À partir de ce 3 novembre, les femmes travaillent gratuitement

32
Les femmes travaillent « bénévolement » jusqu’à la fin de l’année

Créée en 2015, la newsletter féministe Les Glorieuses rapporte chaque année la date à laquelle les femmes comment à travailler gratuitement. En 2020, ce jour était le 4 novembre. Cette année, les Françaises travaillent « bénévolement » jusqu’à la fin de l’année à partir du 3 novembre à 9 h 22. C’est un jour plus tôt que l’année dernière.

Cette date n’est pas choisie au hasard, mais calculée à partir des chiffres d’Eurostat, l’organisme de statistiques de l’Union Européenne. Cette année, le salaire horaire brut moyen des femmes est de 16,5% inférieur à celui des hommes, contre 15,5% l’an dernier. Sur la base de journées de 7 heures (et de semaines de 35 heures), Les Glorieuses rapportent ensuite cet écart au nombre de jours travaillés en 2021 en veillant à exclure les week-ends et les jours fériés.

Un hashtag #3novembre9h22 et une pétition

Pour mobiliser un maximum de monde, le collectif Les Glorieuses, mené par la docteure en économie Rebecca Amsellem a lancé cette année une nouvelle pétition à partager avec l’hashtag #3novembre9h22. Dans une série de propositions, soumises aux candidats à l’élection présidentielle de 2022, l’économiste suggère d’appliquer le principe d’éga-conditionnalité en créant un certificat d’égalité salariale.

Autres mesures qui permettraient d’endiguer cette hausse de l’inégalité salariale en France : mettre en place un congé parental à se partager entre les deux parents et revaloriser les salaires des emplois où les femmes sont les plus nombreuses. Un congé paternité équivalent au congé maternité serait une vraie avancée féministe pour Rebecca Amsellem.

Des inégalités salariales exacerbées par la crise

La crise sanitaire liée à la Covid-19 a exacerbé ces inégalités. L’exposition au virus a été une variable supplémentaire aux conditions de travail déjà difficiles des femmes qui ont assuré les services de care (soin, Ehpad, éducation), ainsi que les caissières et femmes de ménages.

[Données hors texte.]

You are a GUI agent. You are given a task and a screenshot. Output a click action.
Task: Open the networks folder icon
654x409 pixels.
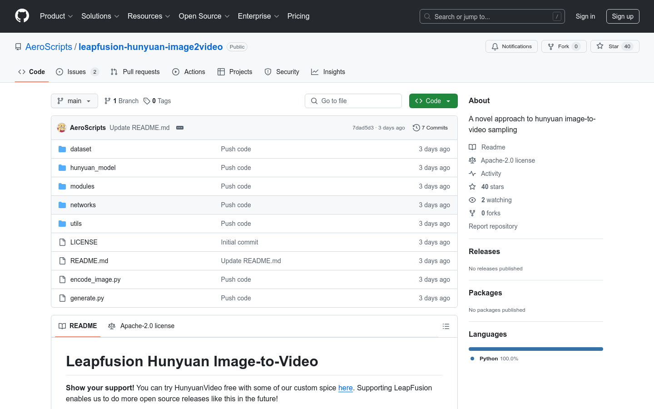point(62,205)
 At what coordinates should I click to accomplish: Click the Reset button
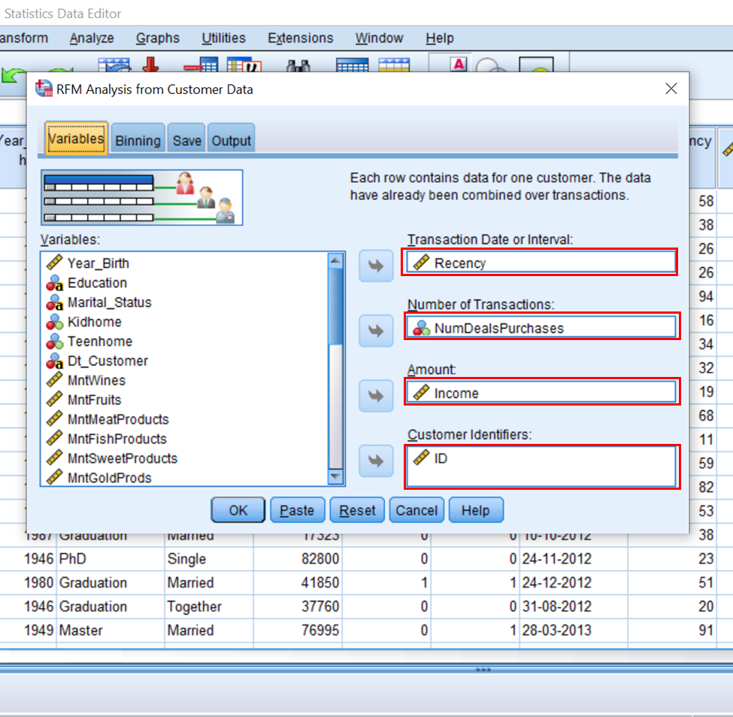357,511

Car les femmes représentent 83 % des métiers d’aide aux personnes et métiers de la propreté, 77,3 % des médecins et personnels non médicaux à l’hôpital et 87,4 % des employé.e.s d’établissements d’hébergement pour personnes âgées dépendantes (Ehpad).

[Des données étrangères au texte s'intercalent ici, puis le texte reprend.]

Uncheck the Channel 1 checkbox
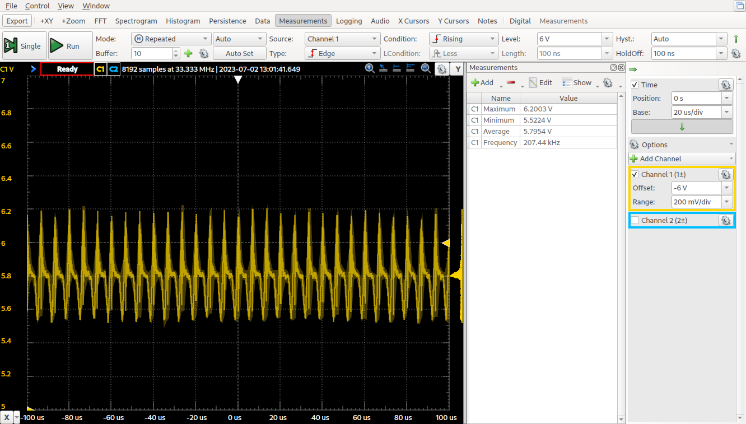 pyautogui.click(x=635, y=175)
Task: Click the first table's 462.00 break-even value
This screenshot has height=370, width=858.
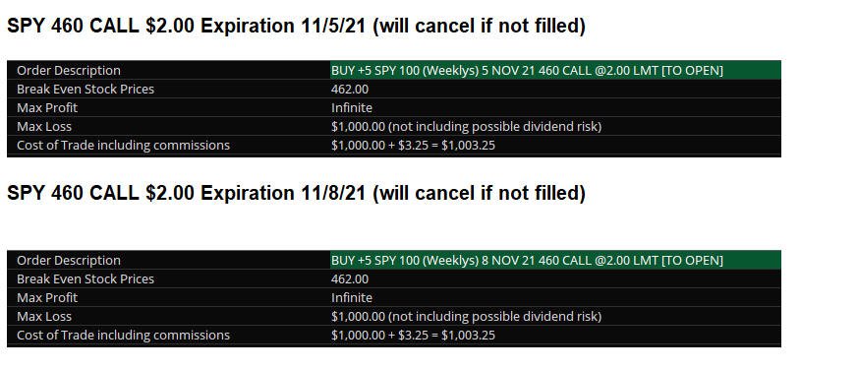Action: [x=350, y=89]

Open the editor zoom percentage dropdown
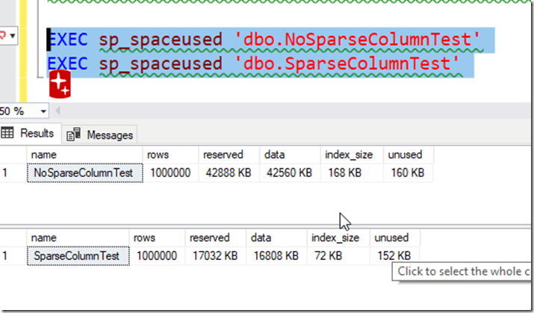point(43,111)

Le confinement a, par ailleurs, alourdi la charge mentale des femmes au sein des ménages. Durant le confinement de mars 2020, 40 % des Françaises ont consacré plus de quatre heures par jour aux enfants, soit le double des hommes. Ainsi, « elles sont 21 % à s’être arrêtées de travailler à cette occasion, soit, encore une fois, le double des hommes », rapporte le communiqué des Glorieuses. La crise a également impacté les femmes les plus précaires, dont les cheffes de familles monoparentales.